Scott Stroemer, the head bartender at Chicago’s Pacific Standard Time, seconds this. “Successful bartenders and pastry chefs use flavors and ingredients in much the same way: Fruits and market ingredients are highlighted as primary notes, then wrapped in classic presentations.”
Sharing Is Caring
Pacific Standard Time pastry chef Natalie Saben says that ingredients float symbiotically between the bar and kitchen. Once she has used up all the fruit for her huckleberry compote in her sundae, she hauls quarts of huckleberry juice over to Stroemer, to be used for huckleberry-thyme syrup. During cherry season, Saben whips the fruit into a cherry caramel to top a panna cotta, while Stroemer leverages the leftovers in a cherry-balsamic shrub for his Tart Cherry Spritz.
While ingredient sharing makes sense from both a sustainability and profitability angle, the rallying of ideas pushes both the pastry chef and bartender out of their comfort zones. “There’s a new world of flavor available to me, from ras el hanout [a North African spice blend] and ají amarillo to shiro dashi,” says Stroemer. Together, they’ve brainstormed the use of sumac and Urfa into their respective menus. “Her savory background opens my eyes to possibilities I haven’t thought of, like sumac and burnet with strawberries,” says Stroemer.
In turn, working collaboratively with the pastry chef can open doors to new techniques, ones not available with the usual toolkit behind the bar. “My favorite thing [pastry chef] Charley Scruggs helps us with is garnishes,” says Haddock. “Everything from tuiles of sugars to wafers to interesting foams.”
Keeping It Local
A working relationship with local markets and farmers helps wave a banner for locality. “The relationships she has cultivated with farmers go back years,” says Stroemer of Saben, who heads to the market each week.

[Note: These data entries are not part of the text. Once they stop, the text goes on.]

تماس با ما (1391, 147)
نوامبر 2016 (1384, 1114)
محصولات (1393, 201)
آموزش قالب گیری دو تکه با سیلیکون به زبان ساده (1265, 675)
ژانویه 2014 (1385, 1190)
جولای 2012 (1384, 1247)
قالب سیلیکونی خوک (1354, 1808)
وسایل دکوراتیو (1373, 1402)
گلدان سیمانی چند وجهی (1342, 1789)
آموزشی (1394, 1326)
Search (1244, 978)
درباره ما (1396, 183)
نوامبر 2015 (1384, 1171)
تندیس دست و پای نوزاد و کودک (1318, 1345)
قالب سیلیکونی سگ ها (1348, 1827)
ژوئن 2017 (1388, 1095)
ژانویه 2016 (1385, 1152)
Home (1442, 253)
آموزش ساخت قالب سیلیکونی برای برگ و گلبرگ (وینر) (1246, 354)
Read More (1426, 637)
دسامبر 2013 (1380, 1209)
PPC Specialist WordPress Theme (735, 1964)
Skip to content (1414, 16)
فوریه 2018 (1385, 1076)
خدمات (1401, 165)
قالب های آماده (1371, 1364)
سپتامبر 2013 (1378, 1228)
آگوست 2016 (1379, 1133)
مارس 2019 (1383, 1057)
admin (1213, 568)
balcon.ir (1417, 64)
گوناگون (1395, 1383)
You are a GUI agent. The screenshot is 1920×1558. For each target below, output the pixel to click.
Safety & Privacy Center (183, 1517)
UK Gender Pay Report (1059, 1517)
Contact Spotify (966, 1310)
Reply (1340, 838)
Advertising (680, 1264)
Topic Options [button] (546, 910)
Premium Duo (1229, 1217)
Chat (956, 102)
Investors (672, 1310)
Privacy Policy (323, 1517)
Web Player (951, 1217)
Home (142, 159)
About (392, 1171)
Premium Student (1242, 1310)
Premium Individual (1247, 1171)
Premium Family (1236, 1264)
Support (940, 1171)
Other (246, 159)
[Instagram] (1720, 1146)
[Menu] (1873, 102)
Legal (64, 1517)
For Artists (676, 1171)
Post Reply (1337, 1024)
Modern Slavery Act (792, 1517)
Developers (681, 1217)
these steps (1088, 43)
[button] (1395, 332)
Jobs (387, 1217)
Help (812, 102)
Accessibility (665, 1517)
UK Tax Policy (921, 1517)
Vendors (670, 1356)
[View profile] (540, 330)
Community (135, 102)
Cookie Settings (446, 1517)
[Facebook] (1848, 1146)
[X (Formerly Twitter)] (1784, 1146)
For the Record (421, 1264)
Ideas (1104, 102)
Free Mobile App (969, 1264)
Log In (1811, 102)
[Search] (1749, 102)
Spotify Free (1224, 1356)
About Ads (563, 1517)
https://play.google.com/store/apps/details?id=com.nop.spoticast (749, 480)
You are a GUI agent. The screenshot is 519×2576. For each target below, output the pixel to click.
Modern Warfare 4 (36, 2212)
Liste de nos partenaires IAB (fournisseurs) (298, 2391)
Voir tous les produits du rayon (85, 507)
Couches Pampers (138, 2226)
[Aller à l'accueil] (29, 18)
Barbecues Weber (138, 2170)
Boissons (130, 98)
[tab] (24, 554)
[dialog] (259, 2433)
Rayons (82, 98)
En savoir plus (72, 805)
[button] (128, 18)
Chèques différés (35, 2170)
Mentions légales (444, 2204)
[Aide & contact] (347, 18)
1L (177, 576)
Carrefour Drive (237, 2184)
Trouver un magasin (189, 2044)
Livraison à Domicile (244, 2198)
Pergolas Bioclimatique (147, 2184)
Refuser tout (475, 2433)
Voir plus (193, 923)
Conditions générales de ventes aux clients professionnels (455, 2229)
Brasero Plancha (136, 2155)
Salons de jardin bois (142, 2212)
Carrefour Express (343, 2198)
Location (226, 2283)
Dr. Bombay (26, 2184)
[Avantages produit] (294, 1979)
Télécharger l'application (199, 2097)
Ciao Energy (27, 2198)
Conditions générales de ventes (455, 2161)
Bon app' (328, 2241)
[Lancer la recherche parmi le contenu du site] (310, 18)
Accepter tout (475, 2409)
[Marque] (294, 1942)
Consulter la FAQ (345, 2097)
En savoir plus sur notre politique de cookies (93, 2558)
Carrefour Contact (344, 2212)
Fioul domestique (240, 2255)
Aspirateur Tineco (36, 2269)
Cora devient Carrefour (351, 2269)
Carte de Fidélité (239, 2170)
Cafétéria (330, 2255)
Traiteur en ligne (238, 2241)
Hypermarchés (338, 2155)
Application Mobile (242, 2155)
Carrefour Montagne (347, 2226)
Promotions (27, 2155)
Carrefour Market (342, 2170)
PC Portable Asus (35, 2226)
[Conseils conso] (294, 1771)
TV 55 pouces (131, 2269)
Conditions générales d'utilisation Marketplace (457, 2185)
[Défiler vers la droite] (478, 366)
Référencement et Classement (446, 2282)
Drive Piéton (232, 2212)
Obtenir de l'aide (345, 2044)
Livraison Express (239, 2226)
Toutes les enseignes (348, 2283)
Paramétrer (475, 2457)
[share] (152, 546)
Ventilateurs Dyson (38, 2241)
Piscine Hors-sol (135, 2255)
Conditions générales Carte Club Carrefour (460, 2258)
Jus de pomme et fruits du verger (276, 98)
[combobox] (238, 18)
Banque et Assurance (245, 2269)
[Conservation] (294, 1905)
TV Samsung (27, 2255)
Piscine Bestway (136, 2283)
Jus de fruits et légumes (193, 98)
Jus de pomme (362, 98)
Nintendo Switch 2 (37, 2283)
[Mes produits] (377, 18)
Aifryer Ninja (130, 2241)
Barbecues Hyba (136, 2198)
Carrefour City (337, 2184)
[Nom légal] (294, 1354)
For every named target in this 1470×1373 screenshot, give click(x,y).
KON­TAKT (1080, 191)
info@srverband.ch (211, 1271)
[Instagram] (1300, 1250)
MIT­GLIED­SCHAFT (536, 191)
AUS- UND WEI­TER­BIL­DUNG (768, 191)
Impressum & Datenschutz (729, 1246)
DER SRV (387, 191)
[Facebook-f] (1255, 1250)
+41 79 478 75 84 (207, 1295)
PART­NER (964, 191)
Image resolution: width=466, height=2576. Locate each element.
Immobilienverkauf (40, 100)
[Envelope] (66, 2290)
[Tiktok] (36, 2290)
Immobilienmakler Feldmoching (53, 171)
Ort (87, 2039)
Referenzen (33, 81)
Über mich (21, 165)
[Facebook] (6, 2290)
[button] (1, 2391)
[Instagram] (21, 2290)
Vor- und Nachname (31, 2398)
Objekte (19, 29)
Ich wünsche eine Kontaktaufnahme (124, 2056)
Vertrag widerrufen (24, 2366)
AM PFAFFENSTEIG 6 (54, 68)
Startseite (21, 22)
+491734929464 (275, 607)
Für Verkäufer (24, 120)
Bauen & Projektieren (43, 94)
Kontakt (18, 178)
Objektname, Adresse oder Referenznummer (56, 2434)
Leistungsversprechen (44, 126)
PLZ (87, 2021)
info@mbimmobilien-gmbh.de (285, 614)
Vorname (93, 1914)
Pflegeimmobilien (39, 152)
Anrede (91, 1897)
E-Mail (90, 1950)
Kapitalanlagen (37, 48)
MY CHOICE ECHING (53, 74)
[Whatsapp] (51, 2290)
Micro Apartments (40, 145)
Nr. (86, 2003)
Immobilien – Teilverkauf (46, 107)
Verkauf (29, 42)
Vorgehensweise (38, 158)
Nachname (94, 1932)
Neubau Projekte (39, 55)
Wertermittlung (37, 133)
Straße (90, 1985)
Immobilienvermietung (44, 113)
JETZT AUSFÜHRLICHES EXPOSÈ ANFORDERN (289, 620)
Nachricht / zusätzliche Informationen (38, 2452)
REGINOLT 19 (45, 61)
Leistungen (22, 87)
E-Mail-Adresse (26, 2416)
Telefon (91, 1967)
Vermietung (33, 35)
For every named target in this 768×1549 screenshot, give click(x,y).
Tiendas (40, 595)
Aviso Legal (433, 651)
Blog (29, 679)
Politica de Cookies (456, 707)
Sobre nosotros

She brings her treasures back to work, where the duo sits down and maps out complementing flavors. When blueberries were in season, they were paired with mint, in a cornmeal tart with blueberry compote and mint ice cream on the pastry side and, at the bar, a blueberry gin fizz garnished with mint. “Working with seasonal ingredients also means that our cocktail menu is constantly changing depending on what fruit is at its best,” he says.
Low Sugar Levels
While pastry chefs may seem like the source for all things saccharine, they can act as an excellent resource for learning to level the scales and balance a cocktail. “Too much sweet-on-sweet is cloying and can make a drink or dessert flabby,” says Scruggs. “We try to work with elements that offer complexity and depth while keeping our eye on balance.”
Scruggs recommends deploying acid to temper sweetness, avoiding the overtly sugary tropes of a dessert cocktail. “Start with flavors that allow acidity or that don’t inherently carry too much residual sugar,” he says.
Stroemer favors Italian bitters. “They help level sweetness while adding flavor,” he says. “And they pair well with peak-season fruits. Zucca pairs beautifully with strawberries, and Campari works with just about everything sweet and bright.”
As much as bartenders have something to learn from pastry chefs, it’s a collegial relationship. “I taught her to use booze in everything,” says Stroemer. When Saben was working on a citrus pavlova recipe, she was stumped on how to bring out the flavors, until Stroemer suggested Campari and gin. It was just what the dessert needed.
Haddock introduced Scruggs to bitters. “Now, I’m playing around with adding Andy’s assortment of house-made bitters to dessert elements, in fruit purées and ice creams,” says Scruggs.
At Toronto’s Alobar, chef Matthew Betsch consults with the head bartender on which rums work best on a house-made spiked ice cream but also on pricing. “I suggested the El Dorado 25-year-old, not realizing how expensive it was. I spoke with our head bartender, and he suggested the 12-year-old. It is more reasonably priced and brings deeper flavor to the ice cream.”
Once the bond between pastry and bar is forged, the possibilities are endless. “We’ve done a cocoa-nib-infused Campari and dehydrated Grand Marnier,” says Haddock. “We crystalized it for garnish. Once, we topped a sherry cocktail with jagerwurst.”